The play was not among Coward's successes, closing after 38 performances. It was not professionally revived in London until 2016.

==Background==
By 1927, Coward was well established as a playwright, having written more than a dozen plays. Two of them – The Vortex (1924) and Hay Fever (1925) – had been big box-office successes; his next two plays produced in London – Easy Virtue (1926) and The Marquise (1927) had been modestly successful but did not match the earlier two. Coward wrote a new play with Madge Titheradge in mind for the central role of Janet Ebony. He later admitted that he was not entirely happy with it, despite "some excellent lines and a resonably funny situation", but Titheradge liked it, as did the producer Basil Dean.

Coward later recalled, "The opening performance was rendered agonising by one of the more elderly actresses in the company forgetting her lines continually, with the result that the pauses she made while trying to remember them, coupled with the intentional pauses that Basil Dean had carefully rehearsed, frequently brought the play to a standstill."

Home Chat opened at the Duke of York's Theatre on 25 October 1927, directed by Dean. It was poorly received by reviewers and public, and ran for 38 performances, closing on 26 November.

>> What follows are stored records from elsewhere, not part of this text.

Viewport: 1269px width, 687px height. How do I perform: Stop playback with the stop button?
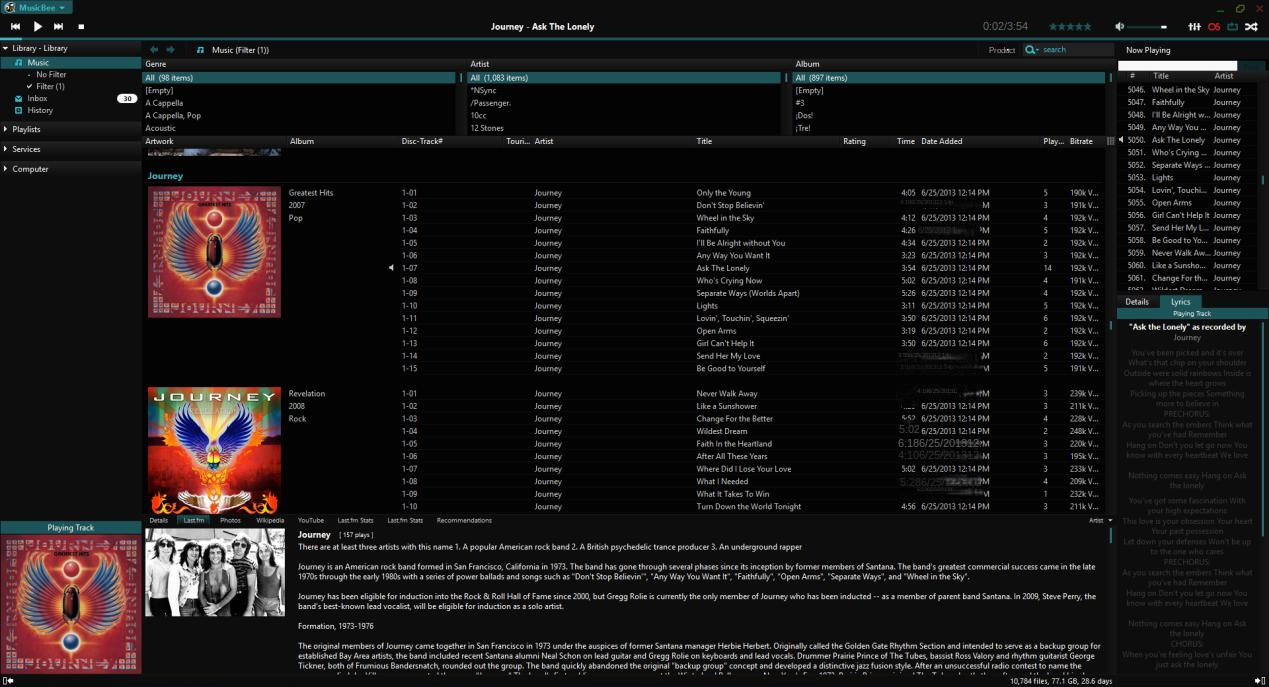[x=81, y=26]
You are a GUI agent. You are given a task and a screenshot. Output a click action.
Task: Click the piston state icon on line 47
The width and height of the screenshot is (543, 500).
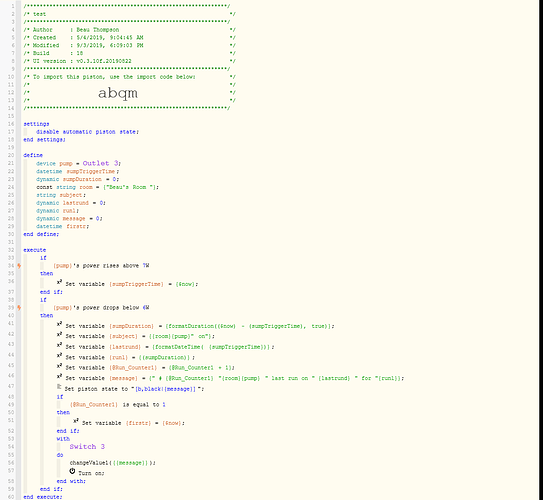pyautogui.click(x=59, y=387)
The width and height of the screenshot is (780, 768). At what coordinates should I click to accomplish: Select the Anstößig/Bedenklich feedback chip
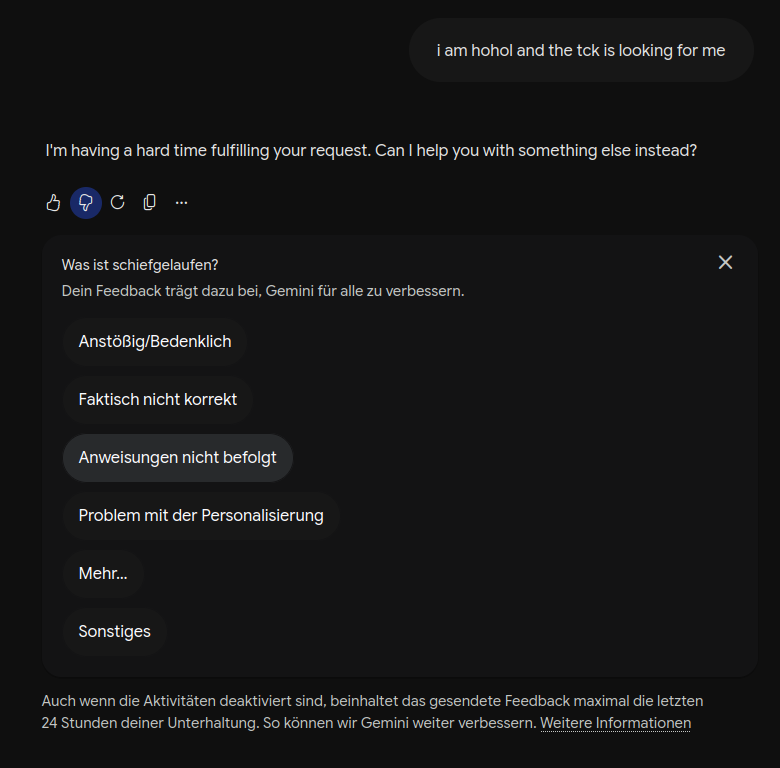(155, 342)
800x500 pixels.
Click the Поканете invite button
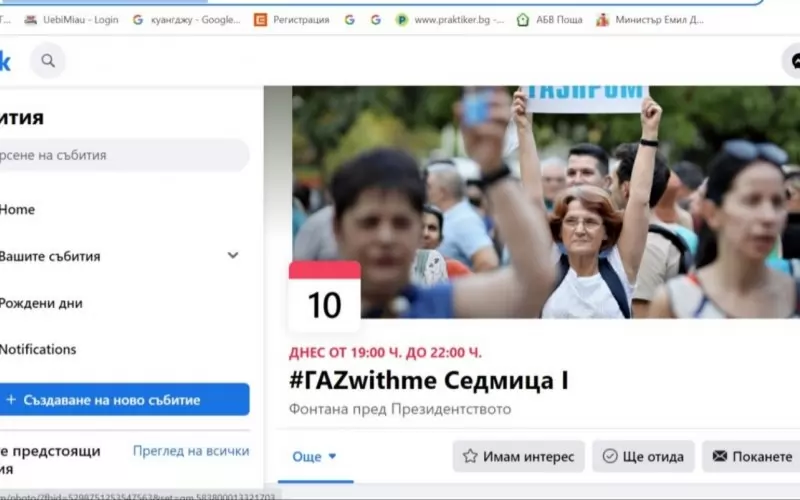(751, 456)
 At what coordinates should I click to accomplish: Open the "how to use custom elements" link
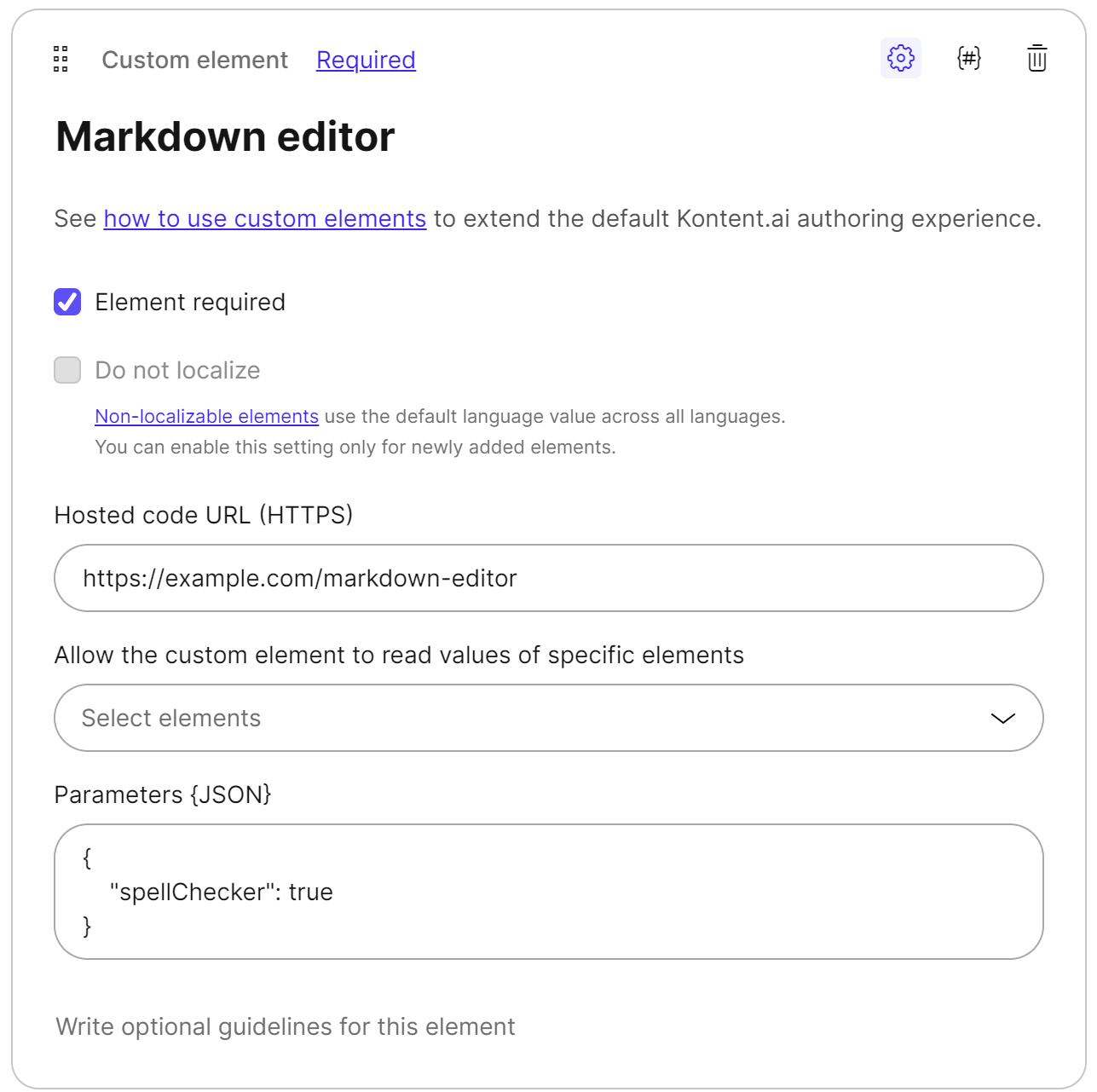(x=264, y=219)
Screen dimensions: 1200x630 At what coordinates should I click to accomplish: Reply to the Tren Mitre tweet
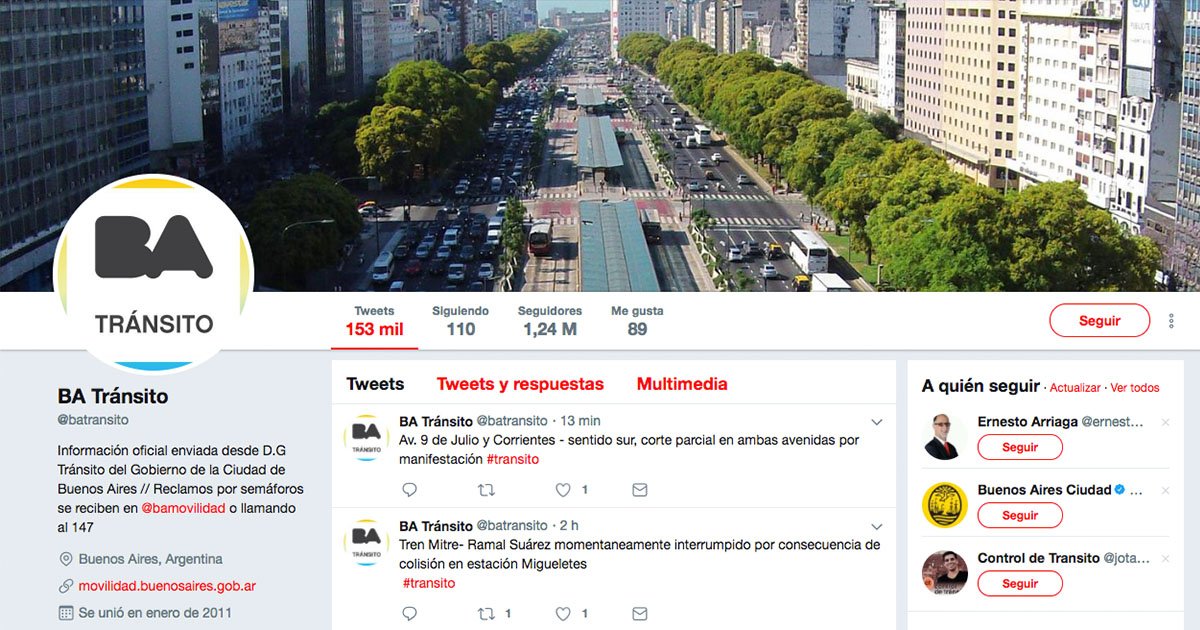(x=409, y=613)
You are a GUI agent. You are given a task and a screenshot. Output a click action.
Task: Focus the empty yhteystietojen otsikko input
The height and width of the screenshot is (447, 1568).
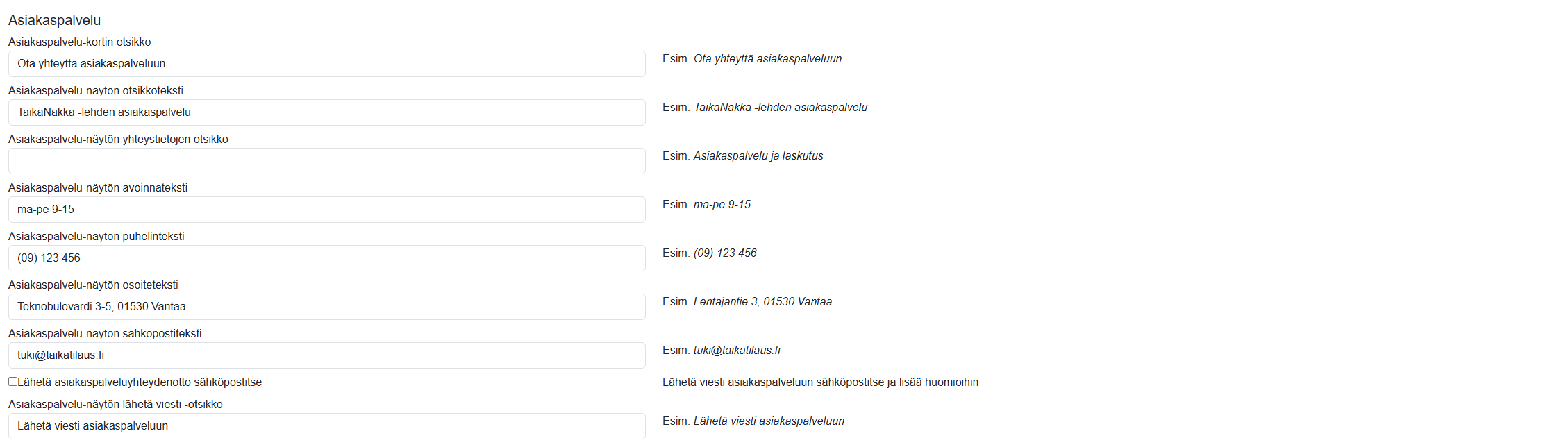(326, 161)
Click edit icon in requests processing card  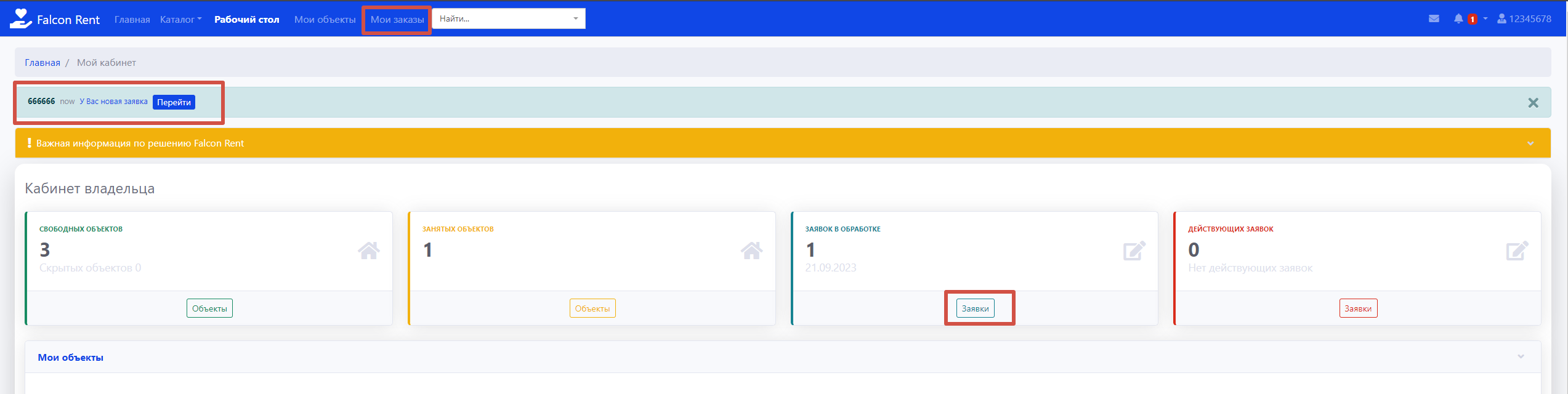tap(1134, 251)
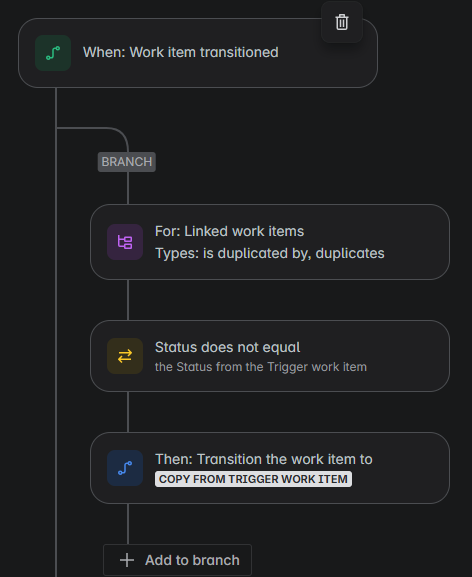Open the 'For: Linked work items' component title

230,231
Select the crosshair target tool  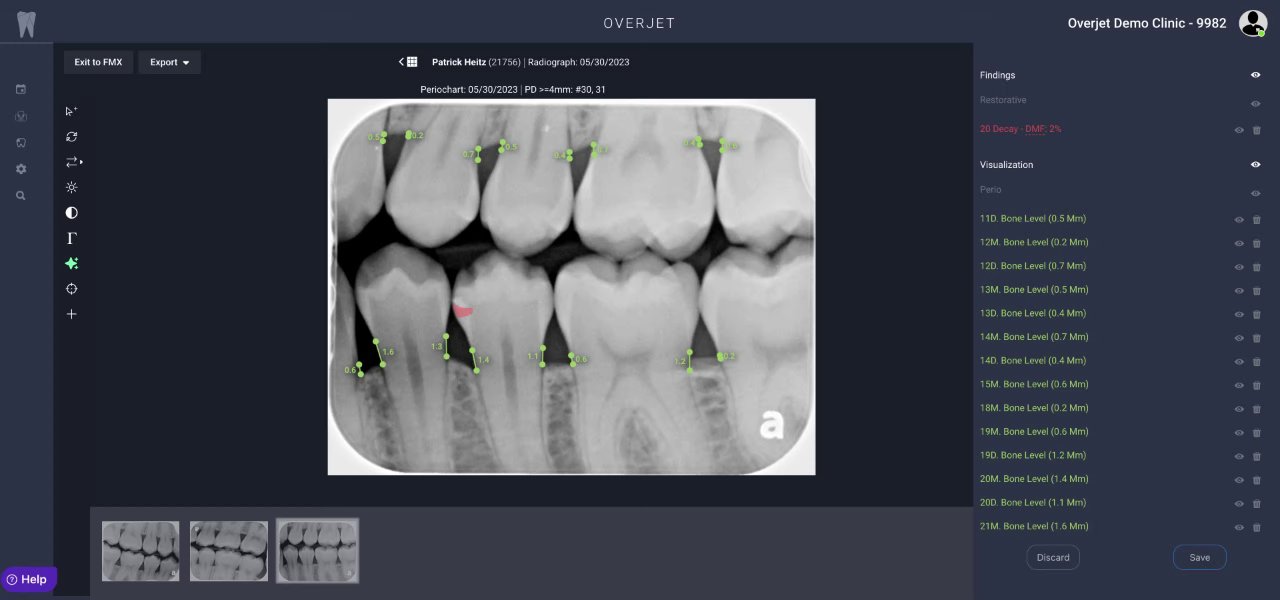(x=71, y=289)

==Roles and original cast==
- Pallett (parlourmaid) – Pauline Newton
- Mavis Wittersham – Marda Vanne
- Paul Ebony – George Relph
- Mrs Chilham – Nina Boucicault
- Mrs Ebony – Henrietta Watson
- Lavinia Hardy – Helen Spencer
- Janet Ebony – Madge Titheradge
- Peter Chelsworth – Arthur Margetson
- Turner (his manservant) – Tom Woods
- Alec Stone – George Curzon
Source: The Times.

==Plot==
Janet Ebony has been holidaying in the South of France. Returning, alone, she has offered the spare sleeping berth in her compartment on the train to an old friend, Peter Chelsworth, who had chivalrously given up his seat to an old lady. Although their friendship is wholly platonic they are subject to much suspicion after the train crashes and their occupation of the same compartment comes to public notice. Janet's mother and Peter's fiancée do not believe that the sleeping arrangements were innocent. To shock and silence her mother, Janet says that she and Peter are lovers. Her husband, Paul, believes this but forgives her. She is outraged at his acceptance of her supposed adultery and walks out on him.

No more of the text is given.